Interpretability in Action: Exploratory Analysis of VPT, a Minecraft Agent
Karolis Jucys
George Adamopoulos
Mehrab Hamidi
Stephanie Milani
Mohammad Reza Samsami
Artem Zholus
Sonia Joseph
Özgür Şimşek
Understanding the mechanisms behind decisions taken by large foundation models in sequential tasks is critical to ensuring that such systems… (see more) operate transparently and safely. However, interpretability methods have not yet been applied extensively to large-scale agents based on reinforcement learning. In this work, we perform exploratory analysis on the Video PreTraining (VPT) Minecraft playing agent, one of the largest open-source vision-based agents. We try to illuminate its reasoning mechanisms by applying various interpretability techniques.

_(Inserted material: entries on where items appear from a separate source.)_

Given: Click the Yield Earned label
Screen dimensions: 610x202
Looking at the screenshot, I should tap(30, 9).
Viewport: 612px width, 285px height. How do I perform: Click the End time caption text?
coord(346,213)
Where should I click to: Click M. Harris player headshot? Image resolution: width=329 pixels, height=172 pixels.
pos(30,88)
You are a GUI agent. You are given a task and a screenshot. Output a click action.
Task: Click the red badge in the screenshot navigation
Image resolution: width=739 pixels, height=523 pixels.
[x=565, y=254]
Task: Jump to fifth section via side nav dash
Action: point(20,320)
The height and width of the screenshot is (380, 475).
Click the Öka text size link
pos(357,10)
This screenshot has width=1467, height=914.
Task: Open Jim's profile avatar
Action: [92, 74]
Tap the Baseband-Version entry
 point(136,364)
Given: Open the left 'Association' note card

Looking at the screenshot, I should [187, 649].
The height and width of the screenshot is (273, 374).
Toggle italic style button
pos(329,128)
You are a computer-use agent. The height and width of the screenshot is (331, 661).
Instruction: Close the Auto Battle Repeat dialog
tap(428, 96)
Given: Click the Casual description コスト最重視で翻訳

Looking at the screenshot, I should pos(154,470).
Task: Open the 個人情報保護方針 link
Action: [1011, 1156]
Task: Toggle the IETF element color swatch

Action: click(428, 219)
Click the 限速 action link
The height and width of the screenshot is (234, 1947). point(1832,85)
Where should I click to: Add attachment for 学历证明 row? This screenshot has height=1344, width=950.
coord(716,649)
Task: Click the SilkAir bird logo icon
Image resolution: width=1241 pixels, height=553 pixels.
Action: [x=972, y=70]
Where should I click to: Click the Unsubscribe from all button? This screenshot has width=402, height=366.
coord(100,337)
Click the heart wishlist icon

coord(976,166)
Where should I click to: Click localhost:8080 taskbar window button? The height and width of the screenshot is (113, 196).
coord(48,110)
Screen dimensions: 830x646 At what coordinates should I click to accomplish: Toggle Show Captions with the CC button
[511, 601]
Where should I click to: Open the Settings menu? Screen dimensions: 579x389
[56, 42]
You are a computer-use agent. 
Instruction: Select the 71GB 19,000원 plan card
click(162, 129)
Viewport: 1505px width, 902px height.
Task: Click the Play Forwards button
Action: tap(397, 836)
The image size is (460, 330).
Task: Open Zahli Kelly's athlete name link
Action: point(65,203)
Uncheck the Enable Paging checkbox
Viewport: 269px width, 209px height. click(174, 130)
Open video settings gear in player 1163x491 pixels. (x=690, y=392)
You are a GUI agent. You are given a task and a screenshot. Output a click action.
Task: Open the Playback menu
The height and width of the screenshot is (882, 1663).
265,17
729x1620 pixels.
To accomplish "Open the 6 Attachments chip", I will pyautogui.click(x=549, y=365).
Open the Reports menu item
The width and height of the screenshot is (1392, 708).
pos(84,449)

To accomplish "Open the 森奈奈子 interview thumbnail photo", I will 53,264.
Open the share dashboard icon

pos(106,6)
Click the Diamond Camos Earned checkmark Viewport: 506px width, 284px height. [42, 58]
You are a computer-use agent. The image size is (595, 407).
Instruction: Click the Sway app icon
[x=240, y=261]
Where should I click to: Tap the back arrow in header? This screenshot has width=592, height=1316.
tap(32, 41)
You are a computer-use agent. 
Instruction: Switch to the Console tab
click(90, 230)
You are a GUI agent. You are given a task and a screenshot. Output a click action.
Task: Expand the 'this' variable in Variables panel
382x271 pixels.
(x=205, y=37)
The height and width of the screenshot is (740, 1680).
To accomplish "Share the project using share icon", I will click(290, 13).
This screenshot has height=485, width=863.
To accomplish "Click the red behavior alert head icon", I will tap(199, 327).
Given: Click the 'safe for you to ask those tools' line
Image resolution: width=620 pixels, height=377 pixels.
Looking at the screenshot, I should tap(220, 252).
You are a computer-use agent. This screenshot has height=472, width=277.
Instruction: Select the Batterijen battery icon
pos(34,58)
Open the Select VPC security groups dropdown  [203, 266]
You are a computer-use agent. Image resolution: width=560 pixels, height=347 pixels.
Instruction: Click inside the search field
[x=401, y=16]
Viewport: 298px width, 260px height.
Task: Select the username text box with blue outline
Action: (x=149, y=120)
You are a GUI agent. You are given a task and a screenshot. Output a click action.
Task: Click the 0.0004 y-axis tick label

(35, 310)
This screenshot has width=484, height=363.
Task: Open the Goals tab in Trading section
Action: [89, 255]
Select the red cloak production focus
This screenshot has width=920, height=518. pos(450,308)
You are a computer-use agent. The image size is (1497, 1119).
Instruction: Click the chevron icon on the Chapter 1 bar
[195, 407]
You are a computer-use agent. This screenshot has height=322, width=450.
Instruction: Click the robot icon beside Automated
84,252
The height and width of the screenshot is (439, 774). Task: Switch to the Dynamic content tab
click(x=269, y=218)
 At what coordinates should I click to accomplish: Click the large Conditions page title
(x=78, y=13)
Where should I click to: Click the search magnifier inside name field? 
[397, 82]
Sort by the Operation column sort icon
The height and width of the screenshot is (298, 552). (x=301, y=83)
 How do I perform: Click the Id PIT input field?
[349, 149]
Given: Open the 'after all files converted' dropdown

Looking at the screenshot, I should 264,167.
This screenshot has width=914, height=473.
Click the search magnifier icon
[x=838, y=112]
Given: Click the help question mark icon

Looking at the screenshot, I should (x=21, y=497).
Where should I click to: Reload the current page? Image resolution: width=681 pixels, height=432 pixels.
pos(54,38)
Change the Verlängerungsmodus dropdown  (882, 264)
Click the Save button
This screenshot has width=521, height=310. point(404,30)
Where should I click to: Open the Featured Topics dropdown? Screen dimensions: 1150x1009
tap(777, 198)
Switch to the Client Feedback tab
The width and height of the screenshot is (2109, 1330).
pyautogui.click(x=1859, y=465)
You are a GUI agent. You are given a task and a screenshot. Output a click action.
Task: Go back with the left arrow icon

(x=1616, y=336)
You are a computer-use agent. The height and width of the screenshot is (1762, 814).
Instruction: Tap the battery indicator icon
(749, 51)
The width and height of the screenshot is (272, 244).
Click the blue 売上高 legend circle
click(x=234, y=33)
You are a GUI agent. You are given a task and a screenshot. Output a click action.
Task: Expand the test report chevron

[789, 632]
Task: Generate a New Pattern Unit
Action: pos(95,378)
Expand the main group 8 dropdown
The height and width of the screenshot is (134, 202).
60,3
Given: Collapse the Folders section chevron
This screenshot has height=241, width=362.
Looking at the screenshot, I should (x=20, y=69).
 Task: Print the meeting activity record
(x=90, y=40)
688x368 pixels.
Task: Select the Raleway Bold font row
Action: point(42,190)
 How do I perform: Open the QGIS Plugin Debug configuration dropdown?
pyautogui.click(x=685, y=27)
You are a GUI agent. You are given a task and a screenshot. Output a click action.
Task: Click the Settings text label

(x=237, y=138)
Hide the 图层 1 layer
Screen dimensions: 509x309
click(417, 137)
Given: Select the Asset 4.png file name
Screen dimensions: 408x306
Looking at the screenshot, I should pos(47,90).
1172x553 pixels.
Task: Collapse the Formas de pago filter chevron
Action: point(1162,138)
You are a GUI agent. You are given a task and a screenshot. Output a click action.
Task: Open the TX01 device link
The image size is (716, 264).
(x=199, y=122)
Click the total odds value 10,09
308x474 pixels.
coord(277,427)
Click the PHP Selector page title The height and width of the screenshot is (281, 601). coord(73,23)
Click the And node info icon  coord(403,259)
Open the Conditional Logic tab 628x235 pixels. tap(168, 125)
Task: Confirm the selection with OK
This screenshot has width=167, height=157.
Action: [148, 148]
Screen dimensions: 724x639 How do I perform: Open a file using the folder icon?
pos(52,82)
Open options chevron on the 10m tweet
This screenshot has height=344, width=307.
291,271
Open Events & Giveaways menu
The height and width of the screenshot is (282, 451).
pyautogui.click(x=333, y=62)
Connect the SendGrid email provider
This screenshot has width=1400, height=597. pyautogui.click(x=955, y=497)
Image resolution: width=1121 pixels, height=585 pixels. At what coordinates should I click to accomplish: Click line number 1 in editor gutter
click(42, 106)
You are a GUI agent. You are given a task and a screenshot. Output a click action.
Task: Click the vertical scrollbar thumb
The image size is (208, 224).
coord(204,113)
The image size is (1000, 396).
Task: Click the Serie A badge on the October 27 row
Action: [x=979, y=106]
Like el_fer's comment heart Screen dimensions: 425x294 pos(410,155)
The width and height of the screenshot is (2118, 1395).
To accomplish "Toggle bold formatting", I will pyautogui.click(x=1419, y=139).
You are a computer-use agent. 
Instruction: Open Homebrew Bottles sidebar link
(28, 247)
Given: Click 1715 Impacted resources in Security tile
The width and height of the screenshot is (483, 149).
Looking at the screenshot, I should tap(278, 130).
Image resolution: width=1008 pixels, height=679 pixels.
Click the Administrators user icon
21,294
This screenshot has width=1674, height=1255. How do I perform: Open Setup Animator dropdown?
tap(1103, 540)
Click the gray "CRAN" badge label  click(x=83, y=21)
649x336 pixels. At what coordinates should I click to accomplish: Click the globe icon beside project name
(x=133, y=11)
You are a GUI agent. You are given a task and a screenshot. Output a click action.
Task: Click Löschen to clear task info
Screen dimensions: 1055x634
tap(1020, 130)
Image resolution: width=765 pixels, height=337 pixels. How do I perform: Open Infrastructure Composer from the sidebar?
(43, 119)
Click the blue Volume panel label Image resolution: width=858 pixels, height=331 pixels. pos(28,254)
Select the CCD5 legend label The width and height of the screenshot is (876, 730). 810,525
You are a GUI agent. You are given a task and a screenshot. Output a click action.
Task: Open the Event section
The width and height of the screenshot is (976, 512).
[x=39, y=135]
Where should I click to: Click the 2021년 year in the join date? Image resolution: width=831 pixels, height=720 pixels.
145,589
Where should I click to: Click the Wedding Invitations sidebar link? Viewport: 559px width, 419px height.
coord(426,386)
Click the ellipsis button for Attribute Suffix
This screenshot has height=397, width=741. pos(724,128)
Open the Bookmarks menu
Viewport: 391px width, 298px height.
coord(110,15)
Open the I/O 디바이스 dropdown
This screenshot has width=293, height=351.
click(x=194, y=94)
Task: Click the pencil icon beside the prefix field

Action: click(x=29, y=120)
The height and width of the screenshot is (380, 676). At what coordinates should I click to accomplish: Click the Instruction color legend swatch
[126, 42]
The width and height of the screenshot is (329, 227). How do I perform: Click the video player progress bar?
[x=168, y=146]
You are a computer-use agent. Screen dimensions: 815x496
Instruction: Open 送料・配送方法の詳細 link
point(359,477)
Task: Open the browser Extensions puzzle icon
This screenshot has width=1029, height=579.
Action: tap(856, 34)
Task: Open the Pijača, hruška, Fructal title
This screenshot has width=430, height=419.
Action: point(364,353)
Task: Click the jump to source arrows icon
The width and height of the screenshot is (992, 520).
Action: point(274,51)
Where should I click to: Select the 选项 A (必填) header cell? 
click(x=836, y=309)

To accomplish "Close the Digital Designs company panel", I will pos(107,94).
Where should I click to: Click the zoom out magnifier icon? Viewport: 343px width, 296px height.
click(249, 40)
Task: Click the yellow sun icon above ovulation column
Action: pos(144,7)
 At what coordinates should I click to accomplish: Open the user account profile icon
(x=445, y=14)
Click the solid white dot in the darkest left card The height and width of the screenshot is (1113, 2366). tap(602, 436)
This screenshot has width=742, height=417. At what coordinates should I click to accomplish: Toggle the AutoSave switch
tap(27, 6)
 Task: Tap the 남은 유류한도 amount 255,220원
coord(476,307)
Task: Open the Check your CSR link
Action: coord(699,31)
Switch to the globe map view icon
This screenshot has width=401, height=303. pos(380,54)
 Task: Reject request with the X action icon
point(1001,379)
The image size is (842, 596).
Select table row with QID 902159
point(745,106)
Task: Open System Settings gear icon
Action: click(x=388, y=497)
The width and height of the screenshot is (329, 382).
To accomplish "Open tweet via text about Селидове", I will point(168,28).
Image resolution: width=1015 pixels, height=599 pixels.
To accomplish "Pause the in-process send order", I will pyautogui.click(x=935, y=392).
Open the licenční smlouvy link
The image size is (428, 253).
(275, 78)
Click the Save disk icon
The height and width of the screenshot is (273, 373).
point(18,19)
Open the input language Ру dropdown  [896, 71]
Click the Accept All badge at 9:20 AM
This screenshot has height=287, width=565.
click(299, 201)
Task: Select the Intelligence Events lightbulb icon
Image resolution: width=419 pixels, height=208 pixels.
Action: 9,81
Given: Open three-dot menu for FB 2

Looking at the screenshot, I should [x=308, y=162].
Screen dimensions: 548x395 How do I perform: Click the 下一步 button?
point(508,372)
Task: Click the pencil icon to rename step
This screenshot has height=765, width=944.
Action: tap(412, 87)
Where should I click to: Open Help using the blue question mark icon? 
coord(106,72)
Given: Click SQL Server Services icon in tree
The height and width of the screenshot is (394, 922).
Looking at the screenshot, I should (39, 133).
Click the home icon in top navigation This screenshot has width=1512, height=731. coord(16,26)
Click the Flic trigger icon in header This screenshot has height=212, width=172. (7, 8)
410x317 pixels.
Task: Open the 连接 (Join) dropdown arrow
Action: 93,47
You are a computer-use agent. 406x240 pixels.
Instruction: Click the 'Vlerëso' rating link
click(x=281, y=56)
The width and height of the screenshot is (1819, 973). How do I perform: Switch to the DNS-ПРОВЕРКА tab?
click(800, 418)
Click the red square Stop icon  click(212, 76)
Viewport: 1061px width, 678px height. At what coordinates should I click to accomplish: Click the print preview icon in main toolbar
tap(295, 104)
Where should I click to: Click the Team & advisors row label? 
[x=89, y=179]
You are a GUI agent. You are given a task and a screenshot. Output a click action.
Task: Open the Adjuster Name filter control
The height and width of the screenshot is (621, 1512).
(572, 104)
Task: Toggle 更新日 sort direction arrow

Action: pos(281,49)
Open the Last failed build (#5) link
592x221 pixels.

First, we analyze the attention mechanism while the agent solves its training task --- crafting a diamond pickaxe. The agent seems to pay attention to the 4 last frames and several key-frames further back. This provides clues as to how it maintains coherence in the task that takes 3-10 minutes, despite the agent's short memory span of only six seconds. Second, we perform various interventions, which help us uncover a worrying case of goal misgeneralization: VPT mistakenly identifies a villager wearing brown clothes as a tree trunk and punches it to death, when positioned stationary under green tree leaves. We demonstrate similar misbehavior in a related agent (STEVE-1), which motivates the use of VPT as a model organism for large-scale vision-based agent interpretability.